Natürlich durchläuft Annebärbel eine gewisse Läuterung, aber sie wandelt sich nicht zur strahlenden Sympathieträgerin. Der teilweise Sinneswandel ist ebenfalls klug eingefädelt: Annebärbel freundet sich mit einem Mädchen an, das beim Training für die Berliner Jugendmeisterschaften einen Rückschlag erlebt. Die junge Maria Rogozina macht ihre Sache nicht nur auf dem Eis, sondern auch bei den Dialogen richtig gut, während Franziska Weisz die Trainerin etwas zu einseitig als schwarze Pädagogin spielt.

Wiedersehen mit Christine Errath

Ihrer Heldin räumt Sell mildernde Umstände ein, denn die Frau ist mit einer Mutter geschlagen, die im Krimi als Erklärung herhalten könnte, warum ein Kind zum Serienmörder wird; Annekathrin Bürger, eine der großen Schauspielerinnen des Defa-Kinos und fast vierzig Jahre Mitglied des Ensembles der Berliner Volksbühne, verkörpert die Frau als Prototyp aller grausamen Filmmütter.

Gerade in Ostdeutschland werden sich die Zuschauer aber vor allem über ein Wiedersehen mit Christine Errath freuen. Die Ostberliner Weltmeisterin von 1974 und Europameisterin der Jahr 1973 bis 1975 musste ihre glanzvolle Karriere schon mit 19 Jahren beenden. Sell macht die Ikone des Eiskunstlaufs der DDR zum Stargast des Films und verknüpft ihre Biografie auf verblüffende Weise mit dem Leben der Hauptfigur.

Weil es ihr außerdem gelungen ist, Errath zur Rückkehr aufs Eis zu überreden, kommt es zu einem Comeback im Sportforum, dem der Film seinen ersten Höhepunkt verdankt. Den zweiten Höhepunkt gönnt die Regisseurin Annebärbel, und erneut zeigt sich, mit wie viel Feingefühl sie das Drehbuch geschrieben hat: Der misslungene Auftakt der Kür weckt umgehend Erinnerungen, aber diesmal entwickeln sich die Dinge anders.

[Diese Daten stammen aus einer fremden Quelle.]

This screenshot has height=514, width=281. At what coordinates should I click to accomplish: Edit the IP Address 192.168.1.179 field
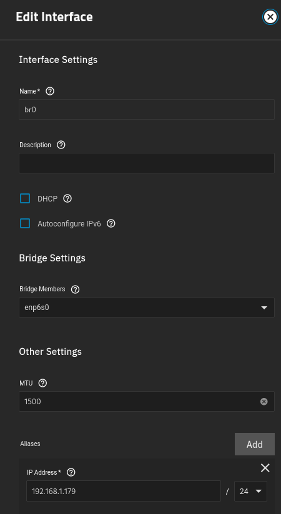click(124, 491)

Zu den Bildern erklingt das Lied „Frei“ von Reinhard Mey. Die Szene ist trotz entsprechender Textzeilen und einer ersten menschlichen Regung der finsteren Mutter kein bisschen kitschig; ein weiteres Qualitätsmerkmal dieses guten Films, den das ZDF bedenkenlos an einem Montag um 20.15 Uhr hätte zeigen können. Das ZDF zeigt den Film aber an diesem Mittwoch um 23.15 Uhr.